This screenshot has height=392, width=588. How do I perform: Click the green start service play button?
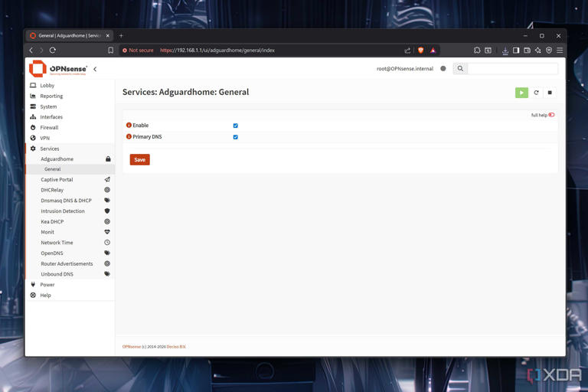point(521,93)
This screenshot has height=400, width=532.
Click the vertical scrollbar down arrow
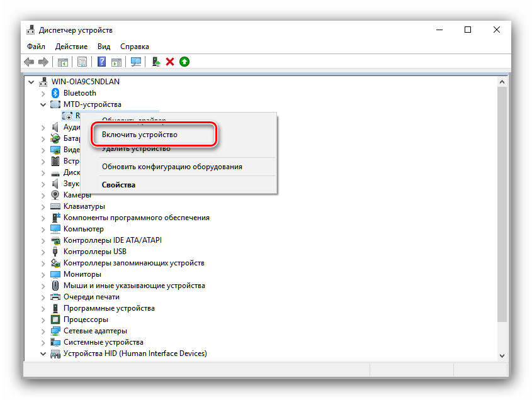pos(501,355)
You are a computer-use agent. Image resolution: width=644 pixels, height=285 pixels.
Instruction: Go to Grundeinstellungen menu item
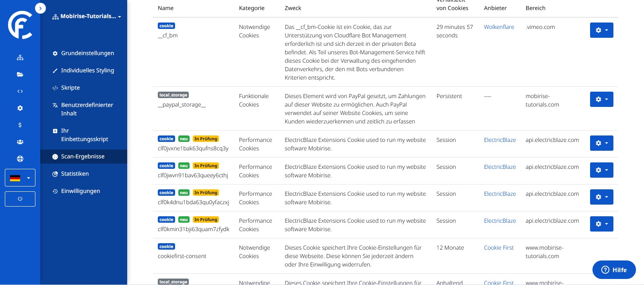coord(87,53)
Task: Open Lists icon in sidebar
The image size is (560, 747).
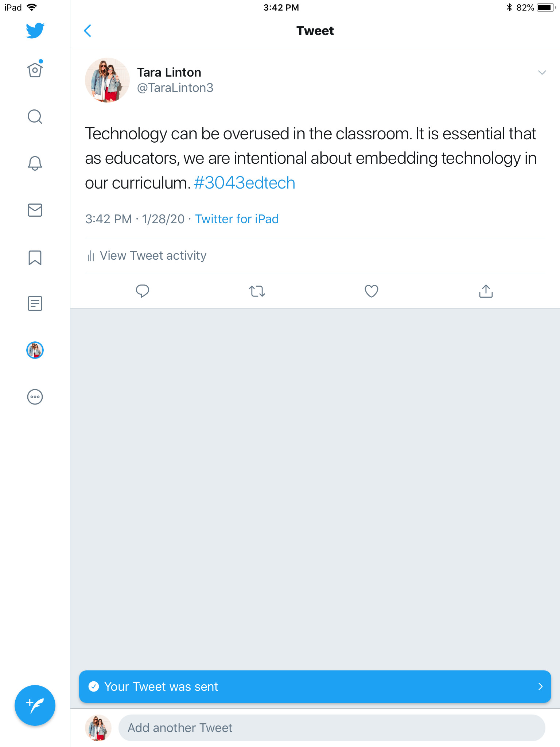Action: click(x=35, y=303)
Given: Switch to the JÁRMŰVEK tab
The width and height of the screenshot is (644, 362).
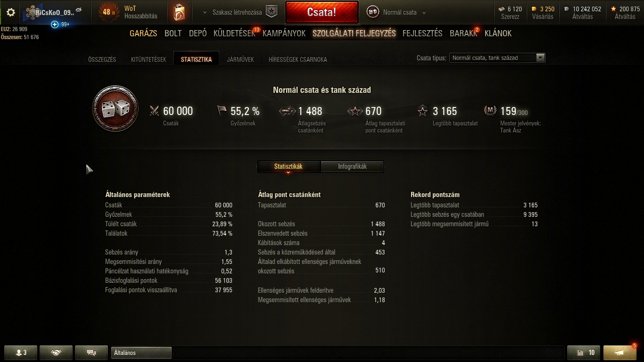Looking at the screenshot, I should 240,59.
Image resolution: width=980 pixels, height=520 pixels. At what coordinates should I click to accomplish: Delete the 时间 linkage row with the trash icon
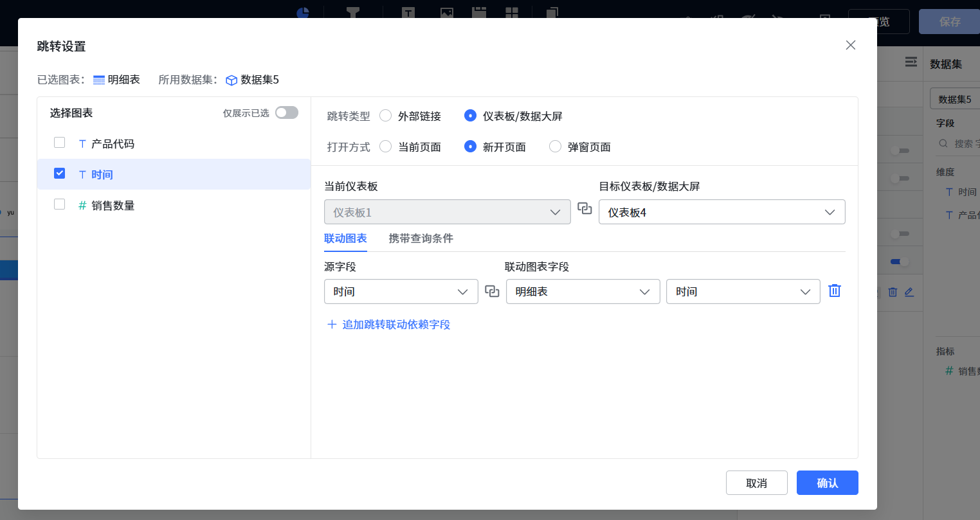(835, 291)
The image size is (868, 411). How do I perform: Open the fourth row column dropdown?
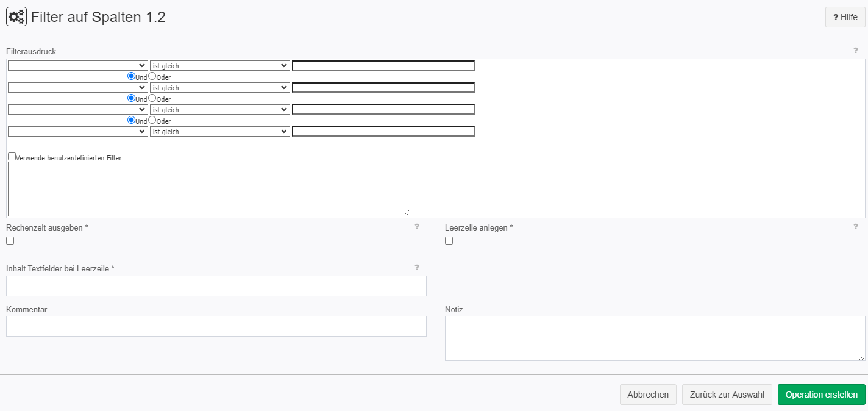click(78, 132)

+++

## Task goal
Output a faithful copy of the data, with each picture left out.

## Response to this exercise
This screenshot has height=392, width=588. How do I perform: Click the green start service play button?
point(521,93)
This screenshot has height=400, width=532.
Click the vertical scrollbar down arrow
pos(501,355)
You are a computer-use agent. Image resolution: width=644 pixels, height=285 pixels.
Instruction: Go to Grundeinstellungen menu item
coord(87,53)
Task: Open Lists icon in sidebar
The image size is (560, 747).
Action: click(x=35, y=303)
Given: Switch to the JÁRMŰVEK tab
The width and height of the screenshot is (644, 362).
Looking at the screenshot, I should 240,59.
Image resolution: width=980 pixels, height=520 pixels. At what coordinates should I click to accomplish: Delete the 时间 linkage row with the trash icon
(835, 291)
The image size is (868, 411). How do I perform: Open the fourth row column dropdown?
click(78, 132)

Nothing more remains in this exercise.